Les répercussions de la COVID-19 soulèvent chez les professionnels de nombreuses questions sur la gestion de leur cabinet. Comme la situation ne cesse d’évoluer, il importe de rester informé des changements apportés aux programmes d’impôt et d’avantages sociaux pouvant s’appliquer à votre bureau ou à votre cabinet. Pour en savoir plus sur les mesures fiscales fédérales qui sont prises pour répondre à la COVID-19, lisez notre alerte fiscale.

Voici une liste des étapes que nos conseillers d’affaires vous recommandent de suivre pour votre cabinet.

Assurance frais généraux

  1. Communiquez avec la compagnie d’assurance de votre bureau ou de votre cabinet pour connaître les clauses relatives aux pertes d’exploitation et savoir si les mesures recommandées par votre association professionnelle ou l’organisme qui chapeaute vos activités concernant la fermeture de votre entreprise sont admissibles aux termes de votre police.
  2. Vérifiez auprès de votre fournisseur d’assurance frais généraux si une couverture existe. La plupart des polices sont assorties d’une longue période d’attente. Par conséquent, elles pourraient n’offrir aucun paiement, car elles ne couvrent que les longues fermetures, souvent causées par un problème éprouvé par le dentiste (et non par une perturbation externe comme la COVID-19).

Emprunts bancaires et flux de trésorerie

  1. Pendant que vous n’exercez pas, passez en revue les charges de votre cabinet pour en évaluer les coûts réels. Déterminez quelles devraient être vos sorties de trésorerie mensuelles ou hebdomadaires pendant la fermeture :
    1. Les charges et les coûts fixes sont les dépenses que vous devez payer même pendant la fermeture du bureau. Elles comprennent notamment les paiements de principal et d’intérêts sur les emprunts bancaires, le loyer, les frais de téléphone et d’Internet, les taxes foncières, les services publics, les frais bancaires (sauf les frais de traitement liés aux cartes de crédit), les cotisations à des associations professionnelles et les assurances.
    2. En règle générale, les coûts variables représentent la majeure partie des dépenses de votre cabinet et cessent d’être engagés pendant sa fermeture.
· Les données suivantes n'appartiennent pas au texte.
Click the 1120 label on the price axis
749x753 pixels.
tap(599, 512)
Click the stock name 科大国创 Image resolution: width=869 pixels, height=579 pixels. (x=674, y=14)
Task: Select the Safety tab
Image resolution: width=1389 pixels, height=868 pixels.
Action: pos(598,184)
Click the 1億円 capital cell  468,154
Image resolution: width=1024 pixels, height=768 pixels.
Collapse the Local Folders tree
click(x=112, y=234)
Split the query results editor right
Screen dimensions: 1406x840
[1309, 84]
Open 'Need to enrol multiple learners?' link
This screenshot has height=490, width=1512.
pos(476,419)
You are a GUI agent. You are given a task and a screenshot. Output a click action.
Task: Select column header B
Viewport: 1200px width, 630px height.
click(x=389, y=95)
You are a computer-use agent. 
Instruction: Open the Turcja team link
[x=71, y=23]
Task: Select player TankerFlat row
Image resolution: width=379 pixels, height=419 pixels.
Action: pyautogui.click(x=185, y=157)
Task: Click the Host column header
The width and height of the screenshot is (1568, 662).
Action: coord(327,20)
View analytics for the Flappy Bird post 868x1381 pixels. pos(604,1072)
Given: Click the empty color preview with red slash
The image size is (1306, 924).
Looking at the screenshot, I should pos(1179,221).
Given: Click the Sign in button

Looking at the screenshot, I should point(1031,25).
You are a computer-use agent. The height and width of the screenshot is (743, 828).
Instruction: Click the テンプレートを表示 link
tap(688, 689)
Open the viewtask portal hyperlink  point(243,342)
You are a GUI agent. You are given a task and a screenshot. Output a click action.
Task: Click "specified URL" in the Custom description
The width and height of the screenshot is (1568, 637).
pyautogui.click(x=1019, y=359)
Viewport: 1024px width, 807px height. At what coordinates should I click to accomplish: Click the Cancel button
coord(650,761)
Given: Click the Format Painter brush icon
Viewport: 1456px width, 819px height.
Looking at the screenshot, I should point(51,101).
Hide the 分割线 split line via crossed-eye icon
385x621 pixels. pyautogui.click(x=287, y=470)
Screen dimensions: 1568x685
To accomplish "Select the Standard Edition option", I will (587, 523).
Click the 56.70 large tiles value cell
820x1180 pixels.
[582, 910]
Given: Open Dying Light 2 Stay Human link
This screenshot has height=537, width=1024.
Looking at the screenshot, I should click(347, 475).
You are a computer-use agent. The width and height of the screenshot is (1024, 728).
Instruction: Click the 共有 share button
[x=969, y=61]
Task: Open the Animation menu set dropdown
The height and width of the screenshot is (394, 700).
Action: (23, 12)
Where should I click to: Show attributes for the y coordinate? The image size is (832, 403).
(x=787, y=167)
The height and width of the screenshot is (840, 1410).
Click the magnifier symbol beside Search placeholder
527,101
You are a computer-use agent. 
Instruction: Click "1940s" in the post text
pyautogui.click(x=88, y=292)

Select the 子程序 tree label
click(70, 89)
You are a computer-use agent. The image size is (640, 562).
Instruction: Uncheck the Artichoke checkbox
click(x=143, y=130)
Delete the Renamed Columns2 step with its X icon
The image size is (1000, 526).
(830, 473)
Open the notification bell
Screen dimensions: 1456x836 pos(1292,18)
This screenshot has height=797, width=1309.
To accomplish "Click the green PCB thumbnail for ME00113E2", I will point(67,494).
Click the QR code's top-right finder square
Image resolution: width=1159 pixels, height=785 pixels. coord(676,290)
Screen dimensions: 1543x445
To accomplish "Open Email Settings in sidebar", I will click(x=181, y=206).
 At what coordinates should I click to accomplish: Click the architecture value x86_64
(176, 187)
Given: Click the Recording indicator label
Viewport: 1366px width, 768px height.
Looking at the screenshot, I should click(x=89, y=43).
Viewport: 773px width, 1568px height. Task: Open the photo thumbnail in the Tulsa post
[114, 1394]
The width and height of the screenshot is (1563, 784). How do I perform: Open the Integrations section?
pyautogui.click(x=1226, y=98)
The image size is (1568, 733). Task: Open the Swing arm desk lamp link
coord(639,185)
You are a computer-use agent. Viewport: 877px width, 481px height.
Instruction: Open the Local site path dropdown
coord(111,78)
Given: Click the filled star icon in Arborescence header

Ces coûts comprennent les fournitures médicales, dentaires ou autre, le personnel, les frais de laboratoire, les frais de bureau, les frais connexes, certains frais de publicité (en l’absence d’un contrat), les réparations et l’entretien, les déplacements et les véhicules, les frais de repas et de représentation, etc.
  2. Vérifiez le montant disponible sur votre marge de crédit ou le solde de votre compte bancaire pour connaître la période pendant laquelle vous serez en mesure de payer les coûts fixes du cabinet sans éprouver des difficultés financières.
    1. Sur le plan personnel, déterminez vos dépenses fixes et vos besoins monétaires, comme l’hypothèque et les frais de subsistance, car ils représenteront un coût fixe pour votre cabinet.
  3. Communiquez avec votre banque si vous craignez que votre marge de crédit, vos liquidités ou vos autres facilités de crédit ne suffisent pas pendant la fermeture ou que vous pourriez faire face à d’importants problèmes financiers à la réouverture.
    1. Votre banque pourrait accepter d’augmenter votre marge de crédit, de ne vous facturer temporairement que les intérêts sur vos emprunts bancaires ou de reporter certains paiements de principal sur vos emprunts à terme.
    2. Renseignez-vous également sur la possibilité d’échelonner les remboursements de vos emprunts à terme sur une plus longue période. Par exemple, si vos remboursements de principal restant totalisent 100 000 $ par an sur six ans, la banque pourrait accepter d’amortir ce solde sur dix ans, à raison de 60 000 $ par an. Votre cabinet disposerait alors d’une marge de manœuvre de 40 000 $ de plus par an.
    3. Si votre banque refuse de se montrer conciliante, vous pourriez en solliciter d’autres pour tenter d’obtenir un refinancement ou de prolonger les périodes de remboursement. Sachez toutefois qu’il peut s’avérer très éprouvant de changer de banque ou de prêteur, et que les modalités d’emprunt et les taux d’intérêt sont souvent très similaires d’une banque à l’autre. D’ordinaire, nous recommandons de faire affaire autant que possible avec votre banque actuelle afin de limiter les perturbations à vos opérations bancaires courantes.

Employés

Au chapitre du personnel, il n’existe pas de solution toute faite pour composer avec une fermeture. Toutefois, ne prenez pas de décision sur un coup de tête pour éviter les conséquences juridiques. Tenez compte des facteurs suivants pour déterminer quelle sera votre réponse aux perturbations.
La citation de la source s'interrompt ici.